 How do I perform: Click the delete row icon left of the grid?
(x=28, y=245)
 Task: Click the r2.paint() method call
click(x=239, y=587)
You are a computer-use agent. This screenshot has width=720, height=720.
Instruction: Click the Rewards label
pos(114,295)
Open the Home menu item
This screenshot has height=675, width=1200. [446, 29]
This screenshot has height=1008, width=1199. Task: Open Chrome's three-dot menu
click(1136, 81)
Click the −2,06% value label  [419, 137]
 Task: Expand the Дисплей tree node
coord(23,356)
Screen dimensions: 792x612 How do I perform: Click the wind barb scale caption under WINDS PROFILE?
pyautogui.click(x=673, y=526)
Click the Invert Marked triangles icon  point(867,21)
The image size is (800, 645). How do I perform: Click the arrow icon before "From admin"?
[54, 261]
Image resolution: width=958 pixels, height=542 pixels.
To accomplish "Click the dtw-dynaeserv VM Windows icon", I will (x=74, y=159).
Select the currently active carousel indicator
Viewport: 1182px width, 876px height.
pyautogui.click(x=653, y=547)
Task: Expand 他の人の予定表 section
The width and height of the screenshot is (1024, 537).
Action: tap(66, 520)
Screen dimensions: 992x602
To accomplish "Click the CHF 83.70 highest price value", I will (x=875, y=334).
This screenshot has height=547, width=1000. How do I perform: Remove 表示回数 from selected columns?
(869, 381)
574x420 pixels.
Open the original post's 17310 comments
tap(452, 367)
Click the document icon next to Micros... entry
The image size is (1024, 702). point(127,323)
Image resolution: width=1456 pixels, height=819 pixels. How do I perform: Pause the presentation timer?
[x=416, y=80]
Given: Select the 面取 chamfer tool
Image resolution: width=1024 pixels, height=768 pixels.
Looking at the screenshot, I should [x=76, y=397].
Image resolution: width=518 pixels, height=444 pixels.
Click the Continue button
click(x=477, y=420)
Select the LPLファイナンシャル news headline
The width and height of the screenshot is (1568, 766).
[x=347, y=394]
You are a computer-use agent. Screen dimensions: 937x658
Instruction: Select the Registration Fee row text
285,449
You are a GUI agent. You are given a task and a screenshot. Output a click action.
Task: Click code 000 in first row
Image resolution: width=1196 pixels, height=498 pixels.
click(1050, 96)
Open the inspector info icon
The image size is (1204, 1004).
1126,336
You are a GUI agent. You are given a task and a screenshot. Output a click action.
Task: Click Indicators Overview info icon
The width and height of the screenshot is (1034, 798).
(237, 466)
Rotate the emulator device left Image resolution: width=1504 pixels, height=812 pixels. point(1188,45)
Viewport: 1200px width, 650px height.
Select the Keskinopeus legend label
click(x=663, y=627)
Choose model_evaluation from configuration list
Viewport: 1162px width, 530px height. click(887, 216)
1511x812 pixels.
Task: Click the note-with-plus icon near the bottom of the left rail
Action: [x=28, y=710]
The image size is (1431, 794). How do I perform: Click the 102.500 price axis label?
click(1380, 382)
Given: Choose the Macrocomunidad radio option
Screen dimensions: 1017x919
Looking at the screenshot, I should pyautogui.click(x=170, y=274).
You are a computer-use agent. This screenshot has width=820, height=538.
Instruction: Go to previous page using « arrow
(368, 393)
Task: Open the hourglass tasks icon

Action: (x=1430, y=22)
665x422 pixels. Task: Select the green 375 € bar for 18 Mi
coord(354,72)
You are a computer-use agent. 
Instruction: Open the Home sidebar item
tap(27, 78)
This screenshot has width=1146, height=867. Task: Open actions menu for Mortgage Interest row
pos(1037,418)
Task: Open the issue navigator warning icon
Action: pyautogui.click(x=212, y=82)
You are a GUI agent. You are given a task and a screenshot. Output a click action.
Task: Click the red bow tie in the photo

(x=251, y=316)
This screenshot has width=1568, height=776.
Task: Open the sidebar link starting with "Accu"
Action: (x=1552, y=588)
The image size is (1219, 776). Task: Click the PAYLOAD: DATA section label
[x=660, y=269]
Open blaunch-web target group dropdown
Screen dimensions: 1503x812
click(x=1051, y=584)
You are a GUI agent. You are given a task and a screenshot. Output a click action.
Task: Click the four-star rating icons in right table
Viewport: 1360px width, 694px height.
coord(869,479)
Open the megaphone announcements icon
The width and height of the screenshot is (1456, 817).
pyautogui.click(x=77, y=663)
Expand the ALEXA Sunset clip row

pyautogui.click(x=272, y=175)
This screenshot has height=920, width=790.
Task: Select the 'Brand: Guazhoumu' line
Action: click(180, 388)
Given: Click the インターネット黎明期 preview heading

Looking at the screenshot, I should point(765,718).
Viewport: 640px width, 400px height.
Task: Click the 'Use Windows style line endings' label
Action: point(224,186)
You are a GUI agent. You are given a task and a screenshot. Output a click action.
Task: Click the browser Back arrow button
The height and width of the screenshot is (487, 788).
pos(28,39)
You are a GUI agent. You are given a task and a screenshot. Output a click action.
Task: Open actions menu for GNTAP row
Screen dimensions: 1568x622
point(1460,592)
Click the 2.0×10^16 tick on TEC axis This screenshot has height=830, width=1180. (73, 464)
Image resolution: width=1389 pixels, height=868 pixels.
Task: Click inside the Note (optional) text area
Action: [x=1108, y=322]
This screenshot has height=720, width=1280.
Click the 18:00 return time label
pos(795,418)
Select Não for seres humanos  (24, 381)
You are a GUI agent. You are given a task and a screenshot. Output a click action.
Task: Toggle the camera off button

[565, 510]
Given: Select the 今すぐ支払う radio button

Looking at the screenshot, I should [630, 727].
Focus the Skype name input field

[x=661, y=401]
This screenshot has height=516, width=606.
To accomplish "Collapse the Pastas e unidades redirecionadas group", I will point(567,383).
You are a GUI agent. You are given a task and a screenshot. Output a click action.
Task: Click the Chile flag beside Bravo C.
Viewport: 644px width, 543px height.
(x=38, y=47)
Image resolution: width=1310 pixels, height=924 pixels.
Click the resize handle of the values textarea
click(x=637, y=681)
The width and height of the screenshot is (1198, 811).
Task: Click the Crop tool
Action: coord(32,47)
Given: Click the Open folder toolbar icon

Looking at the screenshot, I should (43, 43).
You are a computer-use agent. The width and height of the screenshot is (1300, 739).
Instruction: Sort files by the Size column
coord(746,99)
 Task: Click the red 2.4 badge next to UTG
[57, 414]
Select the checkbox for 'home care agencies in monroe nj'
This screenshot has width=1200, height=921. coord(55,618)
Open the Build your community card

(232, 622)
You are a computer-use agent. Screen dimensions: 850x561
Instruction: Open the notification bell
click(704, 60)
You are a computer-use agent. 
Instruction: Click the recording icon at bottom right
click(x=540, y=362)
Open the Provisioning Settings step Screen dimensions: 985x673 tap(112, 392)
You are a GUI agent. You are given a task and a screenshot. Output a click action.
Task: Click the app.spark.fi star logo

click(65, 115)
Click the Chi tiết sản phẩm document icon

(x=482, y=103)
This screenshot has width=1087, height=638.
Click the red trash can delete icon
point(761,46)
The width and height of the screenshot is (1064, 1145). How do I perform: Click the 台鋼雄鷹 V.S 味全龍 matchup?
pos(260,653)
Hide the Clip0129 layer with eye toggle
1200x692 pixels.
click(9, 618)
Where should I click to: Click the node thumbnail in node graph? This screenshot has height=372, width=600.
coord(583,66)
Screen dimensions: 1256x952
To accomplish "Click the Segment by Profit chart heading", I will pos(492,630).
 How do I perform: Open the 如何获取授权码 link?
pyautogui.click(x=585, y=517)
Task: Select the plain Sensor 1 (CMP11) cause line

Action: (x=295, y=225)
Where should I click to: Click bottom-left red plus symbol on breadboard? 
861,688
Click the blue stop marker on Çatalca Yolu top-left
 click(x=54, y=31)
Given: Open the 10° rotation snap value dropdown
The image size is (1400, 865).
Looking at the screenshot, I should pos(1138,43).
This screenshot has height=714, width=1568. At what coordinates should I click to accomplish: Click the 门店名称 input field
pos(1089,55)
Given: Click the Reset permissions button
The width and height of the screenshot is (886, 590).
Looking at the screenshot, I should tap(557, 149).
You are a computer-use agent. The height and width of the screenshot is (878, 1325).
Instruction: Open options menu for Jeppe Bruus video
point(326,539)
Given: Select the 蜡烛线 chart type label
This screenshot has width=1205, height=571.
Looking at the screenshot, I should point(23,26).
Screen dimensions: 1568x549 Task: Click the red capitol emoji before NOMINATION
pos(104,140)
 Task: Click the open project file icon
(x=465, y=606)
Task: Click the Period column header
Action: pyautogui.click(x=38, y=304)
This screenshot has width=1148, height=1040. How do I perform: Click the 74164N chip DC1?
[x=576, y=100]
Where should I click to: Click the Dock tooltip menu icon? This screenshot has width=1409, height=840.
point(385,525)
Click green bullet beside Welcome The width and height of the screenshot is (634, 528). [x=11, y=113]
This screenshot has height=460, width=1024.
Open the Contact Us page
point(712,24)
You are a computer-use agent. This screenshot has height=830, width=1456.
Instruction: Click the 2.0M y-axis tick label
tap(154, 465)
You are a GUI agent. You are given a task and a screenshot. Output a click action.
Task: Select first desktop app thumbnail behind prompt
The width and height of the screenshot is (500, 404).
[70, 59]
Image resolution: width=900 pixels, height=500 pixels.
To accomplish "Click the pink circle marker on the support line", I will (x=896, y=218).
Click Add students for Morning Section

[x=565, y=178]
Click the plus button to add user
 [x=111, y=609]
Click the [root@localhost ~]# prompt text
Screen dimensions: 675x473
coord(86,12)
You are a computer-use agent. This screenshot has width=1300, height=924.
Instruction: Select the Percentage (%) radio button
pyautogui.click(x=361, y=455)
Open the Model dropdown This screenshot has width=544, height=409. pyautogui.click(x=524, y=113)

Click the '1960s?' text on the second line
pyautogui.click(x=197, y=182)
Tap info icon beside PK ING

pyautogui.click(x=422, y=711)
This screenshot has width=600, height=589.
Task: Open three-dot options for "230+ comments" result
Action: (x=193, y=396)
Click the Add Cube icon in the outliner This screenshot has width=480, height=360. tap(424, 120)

Your instructions. Repeat the records from the line with "has height=830, width=1456." up to and including the line with "[x=111, y=609]", switching "thumbnail" to "preview" and leaving everything else as it is.

Written reply.
You are a computer-use agent. This screenshot has height=830, width=1456.
Instruction: Click the 2.0M y-axis tick label
tap(154, 465)
You are a GUI agent. You are given a task and a screenshot. Output a click action.
Task: Select first desktop app preview behind prompt
The width and height of the screenshot is (500, 404).
[70, 59]
Image resolution: width=900 pixels, height=500 pixels.
To accomplish "Click the pink circle marker on the support line", I will (x=896, y=218).
Click Add students for Morning Section

[x=565, y=178]
Click the plus button to add user
 [x=111, y=609]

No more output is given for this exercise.